Released Dec. 10, 2007

AMES, Iowa--One of my favorite holiday decorations is a gorgeous, bright red poinsettia plant in a foil-wrapped pot. I’m not alone, as poinsettias are one of the most popular flowers in the United States, generating more than $325 million during the holiday season. But nearly all poinsettias grown in the U.S. and Europe are infected with a disease that, unlike most plant diseases, actually makes these plants more attractive.

Poinsettias are native to Mexico, and the Aztecs cultivated them for centuries before the plants were discovered by Europeans. Seventeenth-century Franciscan priests in Mexico used poinsettias in nativity processions, the first record of their use for a Christmas celebration. In 1825, Joel Robert Poinsette introduced the plant to the U.S. while he was ambassador to Mexico. The plants were later named after him.
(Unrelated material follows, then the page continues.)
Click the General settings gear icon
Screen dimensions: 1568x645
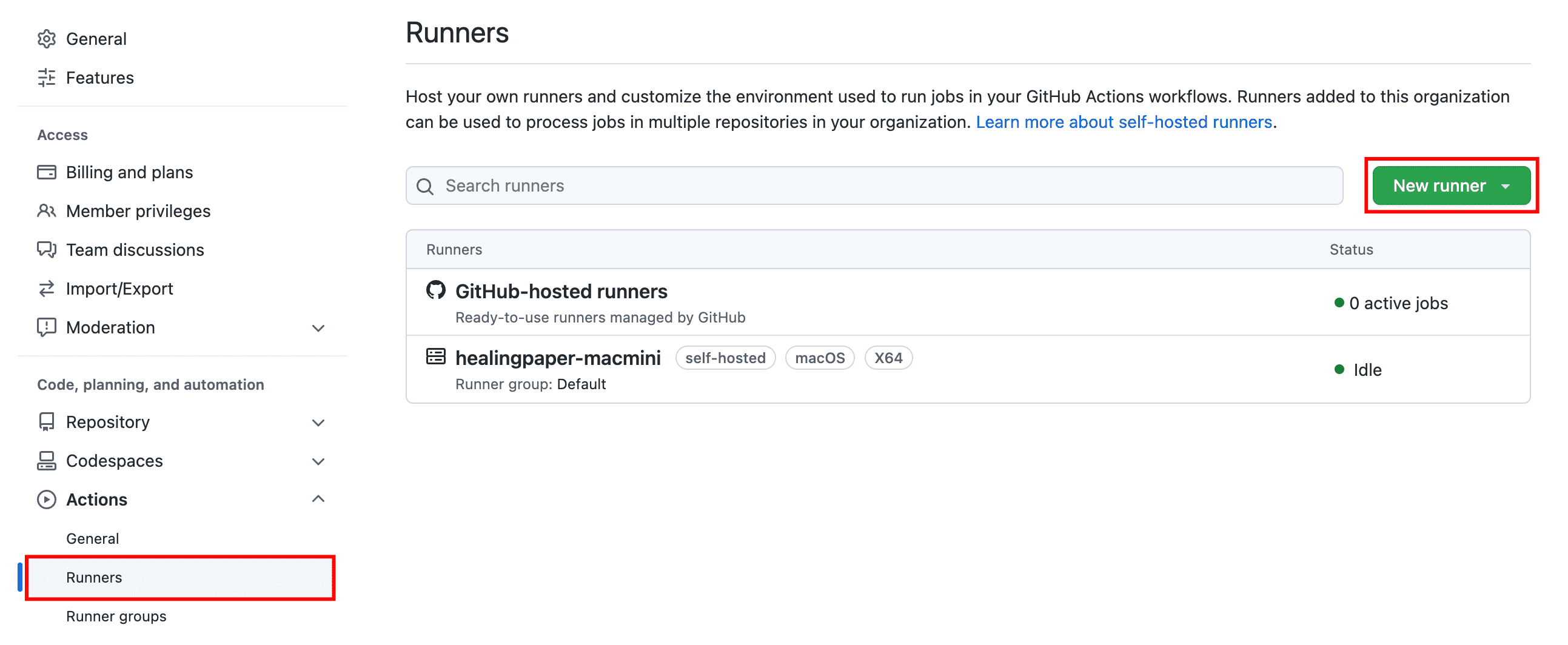click(x=47, y=38)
In nature, poinsettias are slender and tree-like, growing up to 10 feet tall. Two forms, or morphotypes, have been grown commercially. A tall and straight morphotype with few side branches used to be grown and the blossoms sold as cut flowers. Another morphotype is a much shorter plant with many side shoots, resulting in the thick, bushy appearance that we recognize. By the 1960s, this bushy, multi-branched form, perfect as a potted plant, had come to dominate the market, as it does today.
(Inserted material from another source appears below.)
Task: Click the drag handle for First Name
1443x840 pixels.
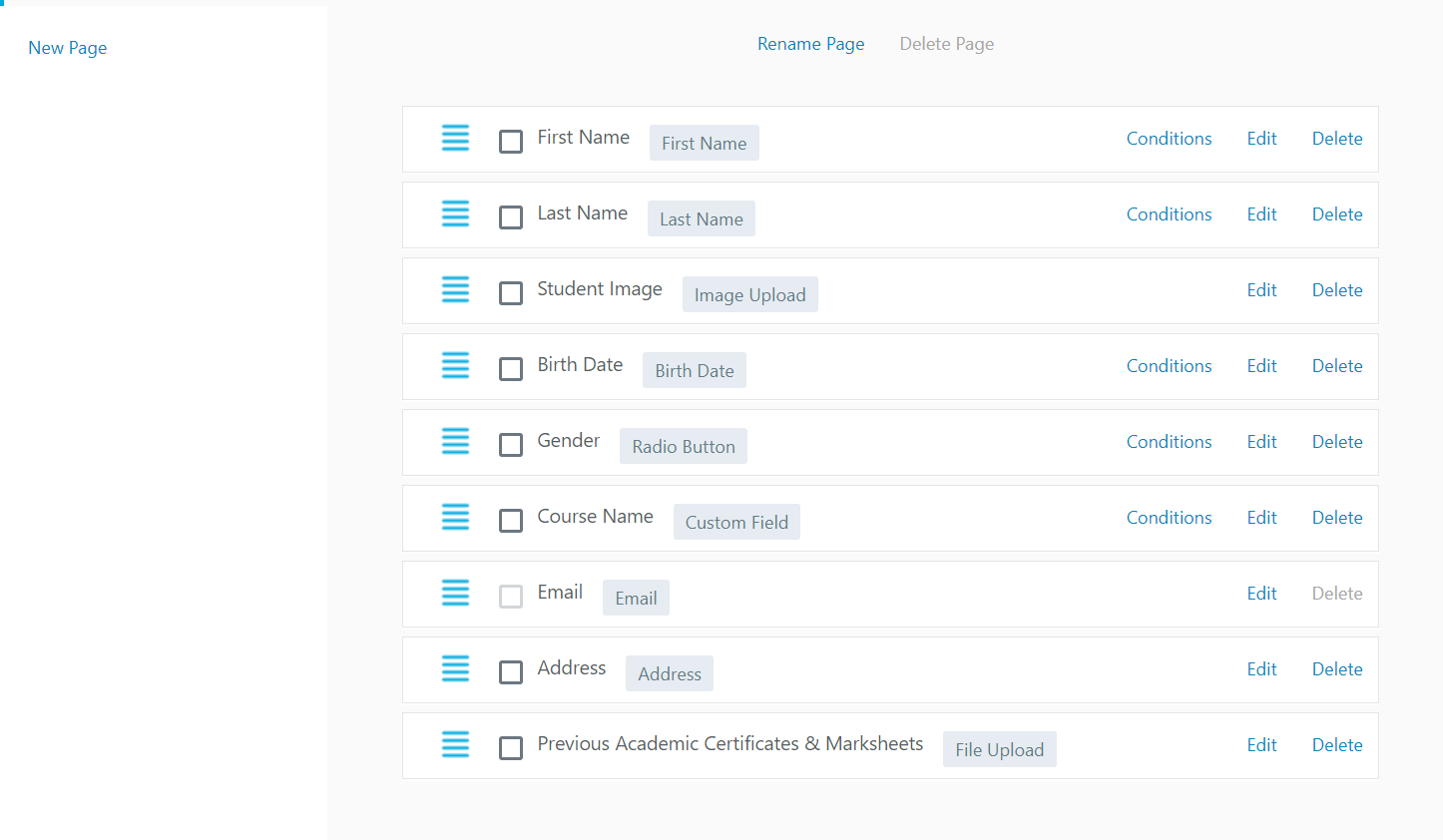Action: coord(455,138)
Growers noticed a strange thing about the short, bushy poinsettia cultivars. When growers want to propagate plants without spreading viruses, they often treat propagative cuttings with a special heat treatment, or they produce new plants from tiny shoot tips, to remove any viruses that may be in the parent plant. But when growers used these standard techniques to propagate the bushy poinsettias, the attractive bushy branching habit was lost, and the resulting plants grew tall and unbranched.

Grafting the treated plants onto untreated plants caused them to regain their bushy structure. Could a virus possibly be causing the branched structure of the plants? No virus was consistently found in the bushy plants, despite years of testing.

In the 1990s, scientists finally were able to use genetic tests to discover the cause of the bushy growth. Dr. Ing-Ming Lee of the U.S. Department of Agriculture and his colleagues at the USDA and Ball FloraPlant discovered that a phytoplasma was causing the branched growth. Phytoplasmas are tiny disease-causing organisms similar to bacteria that live in the sap (phloem) of plants, where they make plants sick by disrupting the natural hormones that direct how the plants grow.

Plants that are infected with phytoplasmas display a variety of symptoms, including increased branching, stiff upright growth, stunting and decline, yellowing, leaf distortion or abnormal tufts of leaves that grow out of flower heads. Usually, these sick plants are too weak or ugly to sell. But the poinsettias infected with this phytoplasma were vigorous and pretty.

Every commercial poinsettia cultivar studied was found to be infected with the same phytoplasma, and the same treatments used to eliminate viruses also eliminated the phytoplasma. In this case, the symptom of disease (bushy growth) was exactly what the growers wanted. In an unusual holiday twist, a plant disease actually makes the sick poinsettia plant more beautiful.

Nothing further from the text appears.